▶ READING TEXT
On April 4th, 2007 Don Imus re-opened our long festering national wound. He didn’t have to do it, but he did. And ever since, there has been non-stop hand-wringing, name-calling, apologies and self-examination of matters the greatest country on earth can’t figure out a way to avoid.

Imus could very well have mentioned the left-handedness of those young ladies who’d lost in their noble attempt to bring glory to Rutgers University the night before. And that, too, would have sent this country into a frenzy, if the repeated mentions of what hand a person favors implied their inferiority. Not when that had nothing to do with a basketball game.
This week, Ann Coulter made more sense than many of the people who’ve appeared on television since this ugly mess boiled to the surface.

She’s saying that people who play basketball, don’t deserve to be characterized the way those basketball players had been. I even agree with her assertion that it just wasn’t the words that cut deep. It was the way he used those words. As a frequent Imus viewer, I’ve seen him travel along that tightrope many times. With attacks on women, and people he simply didn’t need to attack. But those comments that morning about the Rutgers basketball team were uttered like those of a Grand Dragon talking to his assembled Klan – as if nobody else could hear him make them. He was wrong. We’ve all heard them now.

I do disagree with Coulter’s attempt to make unflattering comments ok, if they’re aimed at people in power. As Barack Obama gains increasing attention as a presidential candidate, so will the mentions of his race.
Rush Limbaugh refers to Obama as a Halfrican American. Why? Is the fact that Barack Obama had a white mother and a black father important? If you say yes, please go back and read this column from the beginning. If you say no, I think you understand why even cheap-shots (especially about race) are designed to hurt people.

Don Imus is now half unemployed. He’s still on the radio, but he’s been relieved of his MSNBC simulcasting duties. This may shock you, but I’m a little uncomfortable with that.

Back in the 1980’s I starting realizing that major corporations aren’t helping matters by removing people from the airwaves when they say really, really stupid things. CBS jettisoned Steubenville, Ohio’s Jimmy “the Greek” Snyder for saying, “During the slave period, the slave owner would breed his big black with his big woman so that he would have a big black kid—that's where it all started”, on the NFL Today show. Snyder had been making the point that black athletes had been genetically engineered by way of slavery.

CBS got pressure for that statement. They fired him within a few days of it. The whole thing was forgotten, because his removal had swept the broader issue under the rug. But race relations certainly didn’t improve because of it. His appearances could have served as a constant reminder of how far we have to go in this country until those kinds of words have no value on football Sundays.

▶ MATERIAL PROVIDED
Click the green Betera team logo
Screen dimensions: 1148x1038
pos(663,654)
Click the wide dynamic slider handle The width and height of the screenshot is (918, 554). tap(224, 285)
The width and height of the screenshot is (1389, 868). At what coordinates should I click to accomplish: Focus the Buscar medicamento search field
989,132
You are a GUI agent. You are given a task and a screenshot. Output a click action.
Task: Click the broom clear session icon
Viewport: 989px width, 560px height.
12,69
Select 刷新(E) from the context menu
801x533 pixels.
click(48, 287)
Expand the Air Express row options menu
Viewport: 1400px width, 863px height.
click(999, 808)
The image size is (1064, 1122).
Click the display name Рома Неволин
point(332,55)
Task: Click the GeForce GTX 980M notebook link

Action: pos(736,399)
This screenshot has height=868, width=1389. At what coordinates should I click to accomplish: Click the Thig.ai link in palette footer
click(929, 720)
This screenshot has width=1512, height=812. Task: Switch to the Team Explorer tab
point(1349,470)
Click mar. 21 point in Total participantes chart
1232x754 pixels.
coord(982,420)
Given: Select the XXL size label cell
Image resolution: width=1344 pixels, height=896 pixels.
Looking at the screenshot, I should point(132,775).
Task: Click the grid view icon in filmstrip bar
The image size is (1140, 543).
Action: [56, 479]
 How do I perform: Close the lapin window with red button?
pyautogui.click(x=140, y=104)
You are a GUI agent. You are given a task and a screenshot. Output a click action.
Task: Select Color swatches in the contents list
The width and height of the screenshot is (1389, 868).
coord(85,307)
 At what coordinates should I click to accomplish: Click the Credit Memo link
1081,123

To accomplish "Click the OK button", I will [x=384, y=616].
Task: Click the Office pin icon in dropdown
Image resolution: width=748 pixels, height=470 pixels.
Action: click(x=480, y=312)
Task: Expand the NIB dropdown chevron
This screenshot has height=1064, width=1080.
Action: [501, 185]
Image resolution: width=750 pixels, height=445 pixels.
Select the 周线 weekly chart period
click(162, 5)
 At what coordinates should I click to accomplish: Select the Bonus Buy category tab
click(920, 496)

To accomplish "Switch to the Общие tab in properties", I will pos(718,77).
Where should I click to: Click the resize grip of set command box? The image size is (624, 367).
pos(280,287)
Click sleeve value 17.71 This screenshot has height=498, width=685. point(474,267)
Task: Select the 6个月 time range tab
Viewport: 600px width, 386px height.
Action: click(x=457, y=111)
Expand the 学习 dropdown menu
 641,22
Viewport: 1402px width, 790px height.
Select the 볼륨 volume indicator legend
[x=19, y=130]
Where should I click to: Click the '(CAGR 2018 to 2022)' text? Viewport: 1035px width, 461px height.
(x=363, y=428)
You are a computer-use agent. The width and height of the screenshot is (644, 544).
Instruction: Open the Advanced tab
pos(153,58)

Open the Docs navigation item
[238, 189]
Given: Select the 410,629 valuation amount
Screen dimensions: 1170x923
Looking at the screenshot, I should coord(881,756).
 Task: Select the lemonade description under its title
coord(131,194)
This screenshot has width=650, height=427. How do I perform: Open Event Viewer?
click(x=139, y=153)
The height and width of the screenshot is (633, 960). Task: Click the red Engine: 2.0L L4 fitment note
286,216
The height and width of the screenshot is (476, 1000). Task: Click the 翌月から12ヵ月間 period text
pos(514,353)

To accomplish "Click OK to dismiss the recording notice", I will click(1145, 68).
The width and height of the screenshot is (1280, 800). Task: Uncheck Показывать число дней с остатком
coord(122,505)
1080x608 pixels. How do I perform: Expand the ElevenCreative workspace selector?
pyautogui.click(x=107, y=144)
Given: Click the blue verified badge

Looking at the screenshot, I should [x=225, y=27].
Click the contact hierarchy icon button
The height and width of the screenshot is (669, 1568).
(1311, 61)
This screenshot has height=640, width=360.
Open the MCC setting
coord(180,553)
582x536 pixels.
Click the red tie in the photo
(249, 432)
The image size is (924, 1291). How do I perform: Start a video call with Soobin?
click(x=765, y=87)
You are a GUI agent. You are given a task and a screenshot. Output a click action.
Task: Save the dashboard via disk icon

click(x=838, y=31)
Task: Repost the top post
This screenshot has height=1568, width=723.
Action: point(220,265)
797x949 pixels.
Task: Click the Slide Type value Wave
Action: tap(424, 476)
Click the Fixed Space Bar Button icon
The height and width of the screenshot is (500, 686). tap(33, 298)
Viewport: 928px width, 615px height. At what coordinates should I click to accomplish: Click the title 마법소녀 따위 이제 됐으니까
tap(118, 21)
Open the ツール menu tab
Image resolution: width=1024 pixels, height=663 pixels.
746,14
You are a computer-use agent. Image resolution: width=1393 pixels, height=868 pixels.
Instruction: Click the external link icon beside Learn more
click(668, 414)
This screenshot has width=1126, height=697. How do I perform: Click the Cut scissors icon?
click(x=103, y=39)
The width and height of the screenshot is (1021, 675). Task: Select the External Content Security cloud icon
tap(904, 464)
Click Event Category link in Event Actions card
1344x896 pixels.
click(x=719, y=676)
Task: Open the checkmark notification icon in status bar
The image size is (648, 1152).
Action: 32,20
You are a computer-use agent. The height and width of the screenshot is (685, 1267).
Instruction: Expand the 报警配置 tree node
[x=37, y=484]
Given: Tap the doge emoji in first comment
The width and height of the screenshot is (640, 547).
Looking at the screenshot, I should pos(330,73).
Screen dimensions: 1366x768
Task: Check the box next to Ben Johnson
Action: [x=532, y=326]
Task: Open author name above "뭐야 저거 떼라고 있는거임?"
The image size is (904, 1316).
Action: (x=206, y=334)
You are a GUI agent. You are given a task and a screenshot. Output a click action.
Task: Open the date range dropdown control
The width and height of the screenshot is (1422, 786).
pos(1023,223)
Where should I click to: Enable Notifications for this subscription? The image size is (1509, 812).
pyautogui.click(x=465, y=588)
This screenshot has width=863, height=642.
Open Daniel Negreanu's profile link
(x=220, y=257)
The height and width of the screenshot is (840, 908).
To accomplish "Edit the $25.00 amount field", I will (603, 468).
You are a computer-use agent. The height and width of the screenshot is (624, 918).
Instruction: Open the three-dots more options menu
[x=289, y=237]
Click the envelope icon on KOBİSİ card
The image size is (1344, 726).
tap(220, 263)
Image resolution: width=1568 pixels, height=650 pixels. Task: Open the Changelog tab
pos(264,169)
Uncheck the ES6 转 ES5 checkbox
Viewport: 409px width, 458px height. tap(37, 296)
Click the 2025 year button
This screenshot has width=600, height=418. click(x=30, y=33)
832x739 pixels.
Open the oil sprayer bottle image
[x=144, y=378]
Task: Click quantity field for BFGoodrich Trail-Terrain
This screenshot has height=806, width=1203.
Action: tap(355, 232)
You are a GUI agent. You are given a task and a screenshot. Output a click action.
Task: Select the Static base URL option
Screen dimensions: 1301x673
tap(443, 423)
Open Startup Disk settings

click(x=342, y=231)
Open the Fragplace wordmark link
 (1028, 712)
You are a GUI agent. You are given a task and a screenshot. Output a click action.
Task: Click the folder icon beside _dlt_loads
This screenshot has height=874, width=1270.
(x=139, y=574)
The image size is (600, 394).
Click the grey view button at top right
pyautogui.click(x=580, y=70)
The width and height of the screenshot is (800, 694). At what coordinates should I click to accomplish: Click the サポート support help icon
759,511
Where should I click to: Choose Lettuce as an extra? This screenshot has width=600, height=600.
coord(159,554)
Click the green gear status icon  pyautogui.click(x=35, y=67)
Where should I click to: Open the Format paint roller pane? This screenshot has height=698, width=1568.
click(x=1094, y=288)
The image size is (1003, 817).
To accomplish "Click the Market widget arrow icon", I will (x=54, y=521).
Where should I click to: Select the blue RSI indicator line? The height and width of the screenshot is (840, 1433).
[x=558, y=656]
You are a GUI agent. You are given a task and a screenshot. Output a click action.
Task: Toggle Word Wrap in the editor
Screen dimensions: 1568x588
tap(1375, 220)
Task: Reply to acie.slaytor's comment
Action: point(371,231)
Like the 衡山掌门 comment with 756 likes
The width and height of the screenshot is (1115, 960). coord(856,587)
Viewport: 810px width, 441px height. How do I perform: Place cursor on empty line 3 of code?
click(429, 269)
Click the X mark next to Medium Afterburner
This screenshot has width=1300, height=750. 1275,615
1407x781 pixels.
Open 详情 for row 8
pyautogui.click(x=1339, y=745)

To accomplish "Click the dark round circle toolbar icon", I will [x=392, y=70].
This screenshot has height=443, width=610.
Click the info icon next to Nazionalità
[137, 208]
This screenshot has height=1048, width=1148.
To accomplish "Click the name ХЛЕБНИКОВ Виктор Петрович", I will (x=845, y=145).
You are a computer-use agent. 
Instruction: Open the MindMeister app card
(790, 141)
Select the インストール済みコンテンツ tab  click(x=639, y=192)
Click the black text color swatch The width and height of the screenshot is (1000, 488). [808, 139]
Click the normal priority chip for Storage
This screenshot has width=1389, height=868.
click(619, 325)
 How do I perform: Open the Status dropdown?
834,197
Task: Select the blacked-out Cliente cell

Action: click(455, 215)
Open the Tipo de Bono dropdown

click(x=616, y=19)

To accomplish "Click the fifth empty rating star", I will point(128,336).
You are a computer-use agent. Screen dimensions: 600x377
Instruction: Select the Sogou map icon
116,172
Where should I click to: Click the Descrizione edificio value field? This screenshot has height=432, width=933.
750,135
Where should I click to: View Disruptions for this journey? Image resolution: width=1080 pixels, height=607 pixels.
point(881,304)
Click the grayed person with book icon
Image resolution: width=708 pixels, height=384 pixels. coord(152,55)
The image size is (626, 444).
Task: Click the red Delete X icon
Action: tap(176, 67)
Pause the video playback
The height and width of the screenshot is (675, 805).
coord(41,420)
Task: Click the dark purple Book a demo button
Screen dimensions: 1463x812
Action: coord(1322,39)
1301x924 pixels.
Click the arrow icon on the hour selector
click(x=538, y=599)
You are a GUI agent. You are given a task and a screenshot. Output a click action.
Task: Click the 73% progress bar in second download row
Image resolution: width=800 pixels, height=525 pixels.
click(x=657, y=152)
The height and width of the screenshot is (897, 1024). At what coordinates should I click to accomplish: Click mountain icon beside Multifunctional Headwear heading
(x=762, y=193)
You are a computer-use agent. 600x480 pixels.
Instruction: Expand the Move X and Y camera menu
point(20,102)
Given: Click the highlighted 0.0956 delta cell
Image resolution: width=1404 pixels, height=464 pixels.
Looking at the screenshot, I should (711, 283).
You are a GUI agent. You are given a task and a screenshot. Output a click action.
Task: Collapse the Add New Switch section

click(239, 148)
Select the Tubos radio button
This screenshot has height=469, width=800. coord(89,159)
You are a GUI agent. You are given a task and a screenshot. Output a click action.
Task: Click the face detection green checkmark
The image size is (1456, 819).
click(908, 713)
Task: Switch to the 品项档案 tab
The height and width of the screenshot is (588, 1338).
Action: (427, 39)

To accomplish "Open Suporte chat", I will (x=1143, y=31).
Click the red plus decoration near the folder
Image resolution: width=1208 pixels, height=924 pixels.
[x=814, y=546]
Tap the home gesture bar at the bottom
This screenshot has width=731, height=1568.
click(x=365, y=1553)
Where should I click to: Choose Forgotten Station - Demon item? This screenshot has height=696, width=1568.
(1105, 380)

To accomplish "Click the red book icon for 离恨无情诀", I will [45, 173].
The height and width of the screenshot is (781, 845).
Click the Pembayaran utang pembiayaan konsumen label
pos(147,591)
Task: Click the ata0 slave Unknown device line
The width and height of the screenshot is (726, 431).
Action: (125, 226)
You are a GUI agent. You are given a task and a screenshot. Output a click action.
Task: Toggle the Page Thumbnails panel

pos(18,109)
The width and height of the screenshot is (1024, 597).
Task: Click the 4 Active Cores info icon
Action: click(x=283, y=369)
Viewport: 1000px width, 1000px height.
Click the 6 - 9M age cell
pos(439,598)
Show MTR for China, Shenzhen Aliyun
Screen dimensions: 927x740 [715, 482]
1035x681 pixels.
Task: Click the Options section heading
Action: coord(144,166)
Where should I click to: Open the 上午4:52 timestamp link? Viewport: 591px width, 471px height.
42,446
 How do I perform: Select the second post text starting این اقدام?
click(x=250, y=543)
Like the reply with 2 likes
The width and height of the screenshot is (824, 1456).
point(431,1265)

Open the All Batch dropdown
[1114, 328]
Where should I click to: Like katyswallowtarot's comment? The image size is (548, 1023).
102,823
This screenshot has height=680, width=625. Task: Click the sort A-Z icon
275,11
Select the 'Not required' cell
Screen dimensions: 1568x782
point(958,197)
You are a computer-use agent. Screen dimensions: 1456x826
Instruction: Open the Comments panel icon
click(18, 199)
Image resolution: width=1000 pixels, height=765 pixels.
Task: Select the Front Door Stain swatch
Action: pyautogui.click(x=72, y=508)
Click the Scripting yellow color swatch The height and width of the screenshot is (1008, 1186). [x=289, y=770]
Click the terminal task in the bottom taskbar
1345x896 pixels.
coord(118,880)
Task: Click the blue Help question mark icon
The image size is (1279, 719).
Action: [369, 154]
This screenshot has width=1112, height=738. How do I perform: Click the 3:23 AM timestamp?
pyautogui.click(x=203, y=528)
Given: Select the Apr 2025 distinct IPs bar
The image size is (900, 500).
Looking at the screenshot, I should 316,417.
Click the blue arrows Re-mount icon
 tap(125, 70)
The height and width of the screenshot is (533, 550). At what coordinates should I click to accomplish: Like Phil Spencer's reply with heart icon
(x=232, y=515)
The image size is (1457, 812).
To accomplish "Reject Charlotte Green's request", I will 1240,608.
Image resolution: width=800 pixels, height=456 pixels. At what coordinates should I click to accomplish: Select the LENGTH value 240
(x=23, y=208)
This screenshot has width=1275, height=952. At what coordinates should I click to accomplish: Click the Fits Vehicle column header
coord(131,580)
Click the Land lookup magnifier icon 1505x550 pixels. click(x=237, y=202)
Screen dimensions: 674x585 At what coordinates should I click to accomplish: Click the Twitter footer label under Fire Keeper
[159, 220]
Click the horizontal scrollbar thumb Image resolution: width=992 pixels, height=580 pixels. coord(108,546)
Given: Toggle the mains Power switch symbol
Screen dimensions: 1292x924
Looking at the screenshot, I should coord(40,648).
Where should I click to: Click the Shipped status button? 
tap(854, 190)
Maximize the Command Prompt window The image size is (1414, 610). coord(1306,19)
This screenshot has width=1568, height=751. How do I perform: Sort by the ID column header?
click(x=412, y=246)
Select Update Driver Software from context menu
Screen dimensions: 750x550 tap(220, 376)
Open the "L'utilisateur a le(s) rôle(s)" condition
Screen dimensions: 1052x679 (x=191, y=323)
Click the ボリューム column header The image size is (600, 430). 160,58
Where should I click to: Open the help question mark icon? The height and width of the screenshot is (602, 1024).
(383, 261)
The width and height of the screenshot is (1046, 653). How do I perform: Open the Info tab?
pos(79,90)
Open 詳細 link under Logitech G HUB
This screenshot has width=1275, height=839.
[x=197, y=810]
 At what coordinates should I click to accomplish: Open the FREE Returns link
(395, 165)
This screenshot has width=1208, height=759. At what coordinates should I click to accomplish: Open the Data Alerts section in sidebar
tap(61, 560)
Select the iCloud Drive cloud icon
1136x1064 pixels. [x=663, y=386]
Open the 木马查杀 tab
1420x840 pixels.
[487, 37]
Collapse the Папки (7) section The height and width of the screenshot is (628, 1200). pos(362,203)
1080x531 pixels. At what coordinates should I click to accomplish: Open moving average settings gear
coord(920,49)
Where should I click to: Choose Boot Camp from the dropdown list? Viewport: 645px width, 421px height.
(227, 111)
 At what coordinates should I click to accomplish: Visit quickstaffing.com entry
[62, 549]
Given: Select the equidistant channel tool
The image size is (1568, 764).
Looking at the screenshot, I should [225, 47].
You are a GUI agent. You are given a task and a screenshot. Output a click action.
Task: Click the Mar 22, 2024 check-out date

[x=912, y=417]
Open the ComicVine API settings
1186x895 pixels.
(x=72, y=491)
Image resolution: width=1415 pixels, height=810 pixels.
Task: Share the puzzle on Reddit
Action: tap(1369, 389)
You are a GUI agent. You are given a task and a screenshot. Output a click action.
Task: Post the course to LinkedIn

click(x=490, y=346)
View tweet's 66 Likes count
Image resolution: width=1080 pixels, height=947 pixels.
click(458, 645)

▶ WHAT YOU ARE ASKED TO DO
Return, word for word, the part of the Don Imus column that opens with the words containing "I do disagree" and closes with "to hurt people.". The rows were taken from a source other than the Don Imus column.

▶ RESPONSE FOR THIS EXERCISE
I do disagree with Coulter’s attempt to make unflattering comments ok, if they’re aimed at people in power. As Barack Obama gains increasing attention as a presidential candidate, so will the mentions of his race.
Rush Limbaugh refers to Obama as a Halfrican American. Why? Is the fact that Barack Obama had a white mother and a black father important? If you say yes, please go back and read this column from the beginning. If you say no, I think you understand why even cheap-shots (especially about race) are designed to hurt people.